- [Exercise instructions]:
A – In the interview about body hair, at about what age did Leah Jorgensen first notice the changes in her body?
B – Continue the interview with Leah Jorgensen about body hair, starting after its last sentence.

- [Text block]:
Why It's Okay To Be Happy AND Hairy!
Leah Jorgensen is a 33 year old hirsute woman with PCOS (Polycystic Ovary Sydrome) whose journey to find comfort in her own skin is inspiring AF. After years of being bullied for her body hair and hiding from her authentic self, Leah is now a champion for body hair positivity. In our interview, she details what it took for her to get to this level of self-acceptance, and why it’s okay to be happy AND hairy.
When did your journey with body hair begin?When I was around 13, I started noticing changes with my body that I wasn’t anticipating. I was anticipating puberty, not what began happening. It started out as facial hair. Then, that hair started to spread all over my body - to my shoulders, my stomach, everywhere. The hair brought on a lot of shame. So much so that I couldn’t talk to anyone, even my mom, about it. At that age, I was very aware of societies expectation to be as hairless as possible. As a female, I didn’t know that having this much body hair was possible! It felt like this masculine thing was happening to me, despite being a girl. My way of dealing with the hair was to hide it. I pretended like it wasn’t there and I kept it a secret. But by age 15, the hair had spread so much that I knew I needed help. So I finally told my mom and she took me to a doctor to find out what was going on. The doctor’s visit was traumatic. I distinctly remember the doctor’s eyes bulging out when she saw the extent of my body hair. I thought to myself, “This is a doctor that has seen everything, and THIS is how she’s reacting to by body? How abnormal am I?” Nonetheless, I was grateful that the doctor was able to diagnose me with PCOS very quickly (a lot of women who struggle with PCOS often get misdiagnosed).

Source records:
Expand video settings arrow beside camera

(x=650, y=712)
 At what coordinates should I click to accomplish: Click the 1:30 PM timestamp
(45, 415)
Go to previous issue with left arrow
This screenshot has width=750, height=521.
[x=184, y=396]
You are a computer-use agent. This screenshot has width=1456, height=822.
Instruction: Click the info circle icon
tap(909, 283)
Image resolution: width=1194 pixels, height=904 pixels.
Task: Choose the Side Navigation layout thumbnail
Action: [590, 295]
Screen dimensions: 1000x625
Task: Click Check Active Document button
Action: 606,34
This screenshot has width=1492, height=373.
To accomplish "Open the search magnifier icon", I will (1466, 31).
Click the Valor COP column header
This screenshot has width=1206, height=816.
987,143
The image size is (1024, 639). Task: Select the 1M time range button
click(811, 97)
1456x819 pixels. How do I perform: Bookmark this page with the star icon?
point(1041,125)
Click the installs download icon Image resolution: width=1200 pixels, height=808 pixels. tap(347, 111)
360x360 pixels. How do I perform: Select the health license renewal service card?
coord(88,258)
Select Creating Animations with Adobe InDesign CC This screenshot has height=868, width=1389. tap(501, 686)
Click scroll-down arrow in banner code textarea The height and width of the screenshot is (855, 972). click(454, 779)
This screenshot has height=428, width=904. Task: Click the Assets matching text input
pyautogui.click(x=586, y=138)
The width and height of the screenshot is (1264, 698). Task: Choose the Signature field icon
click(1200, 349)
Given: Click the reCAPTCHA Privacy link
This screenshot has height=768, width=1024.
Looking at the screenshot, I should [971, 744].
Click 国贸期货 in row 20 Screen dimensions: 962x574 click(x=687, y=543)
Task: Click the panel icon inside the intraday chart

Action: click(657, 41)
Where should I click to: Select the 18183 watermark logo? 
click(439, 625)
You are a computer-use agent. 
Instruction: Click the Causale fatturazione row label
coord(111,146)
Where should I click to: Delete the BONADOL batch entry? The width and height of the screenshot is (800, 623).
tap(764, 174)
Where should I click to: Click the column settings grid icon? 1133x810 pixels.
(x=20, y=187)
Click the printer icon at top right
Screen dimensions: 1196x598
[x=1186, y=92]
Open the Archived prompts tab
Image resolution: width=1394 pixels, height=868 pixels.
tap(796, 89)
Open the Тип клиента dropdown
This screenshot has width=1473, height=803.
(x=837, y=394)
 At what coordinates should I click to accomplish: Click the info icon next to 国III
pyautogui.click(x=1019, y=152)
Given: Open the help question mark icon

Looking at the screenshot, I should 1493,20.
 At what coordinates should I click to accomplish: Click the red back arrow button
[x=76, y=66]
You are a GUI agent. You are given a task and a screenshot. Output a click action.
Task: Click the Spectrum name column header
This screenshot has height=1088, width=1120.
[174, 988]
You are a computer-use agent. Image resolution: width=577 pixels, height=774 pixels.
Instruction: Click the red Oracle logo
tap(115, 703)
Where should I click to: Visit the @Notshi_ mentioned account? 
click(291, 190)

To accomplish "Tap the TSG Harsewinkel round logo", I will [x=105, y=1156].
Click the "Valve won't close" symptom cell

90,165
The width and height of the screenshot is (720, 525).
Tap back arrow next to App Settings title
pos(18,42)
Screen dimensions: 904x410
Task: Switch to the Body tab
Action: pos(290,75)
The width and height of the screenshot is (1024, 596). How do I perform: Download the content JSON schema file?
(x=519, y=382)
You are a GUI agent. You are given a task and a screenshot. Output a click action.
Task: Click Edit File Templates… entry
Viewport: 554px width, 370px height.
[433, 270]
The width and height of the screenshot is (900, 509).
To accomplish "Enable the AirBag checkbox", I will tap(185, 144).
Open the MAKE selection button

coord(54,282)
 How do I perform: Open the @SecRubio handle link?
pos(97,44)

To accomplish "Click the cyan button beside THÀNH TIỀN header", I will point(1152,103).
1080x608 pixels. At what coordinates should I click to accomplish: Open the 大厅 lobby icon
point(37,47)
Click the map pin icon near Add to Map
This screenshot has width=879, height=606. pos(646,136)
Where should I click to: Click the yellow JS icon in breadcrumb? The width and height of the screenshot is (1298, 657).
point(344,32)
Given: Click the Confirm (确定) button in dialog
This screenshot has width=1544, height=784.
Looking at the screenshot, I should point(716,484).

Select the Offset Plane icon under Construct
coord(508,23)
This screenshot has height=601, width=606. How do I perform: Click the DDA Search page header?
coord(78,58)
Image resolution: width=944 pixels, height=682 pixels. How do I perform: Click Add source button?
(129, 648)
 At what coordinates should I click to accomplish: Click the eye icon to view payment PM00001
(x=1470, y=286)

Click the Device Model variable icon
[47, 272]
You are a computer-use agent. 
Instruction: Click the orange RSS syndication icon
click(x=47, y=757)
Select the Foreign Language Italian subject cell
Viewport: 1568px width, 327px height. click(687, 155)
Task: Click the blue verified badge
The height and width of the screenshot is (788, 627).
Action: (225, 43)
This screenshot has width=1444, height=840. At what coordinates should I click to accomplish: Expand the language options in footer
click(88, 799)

- [Response list]:
A – Around age 13.

B –
What is PCOS?PCOS stands for Polycystic Ovary Syndrome, and most of its symptoms come from a hormonal imbalance. It’s a very complicated diagnosis because it affects women so differently. And for the longest time, there weren’t a lot of studies being done about PCOS so there are still a lot of unknowns. There used to be a strong emphasis on PCOS being a cosmetic problem. But, as its being taken more seriously, the medical community started to understand that there are more serious consequences of PCOs. There are a number of “cosmetic” issues associated with PCOS like weight gain, acne, and body hair. But unfortunately, PCOS has also been linked to a variety of more serious issues as well (like infertility, and being at a higher risk for diabetes and cancer). Personally. my biggest struggle was the body hair often associated with PCOS which is called hirsutism. My diagnosis with hirsutism due to PCOS didn’t alleviate any of the shame that I felt around it. While there was some comfort in knowing what was going on with my body, I felt so traumatized by the doctor’s appointment and how rude my doctor was to me that I felt even worse about myself after I was diagnosed. I went to extreme lengths to hide my body hair. I covered my body with clothes. Keeping it a secret for so long took a huge toll on my body and I developed really bad anxiety. I remember having a really serious panic attack before a friend’s outdoor wedding, and feeling overwhelmed by the fact that I was going to have to meticulously shave my whole body.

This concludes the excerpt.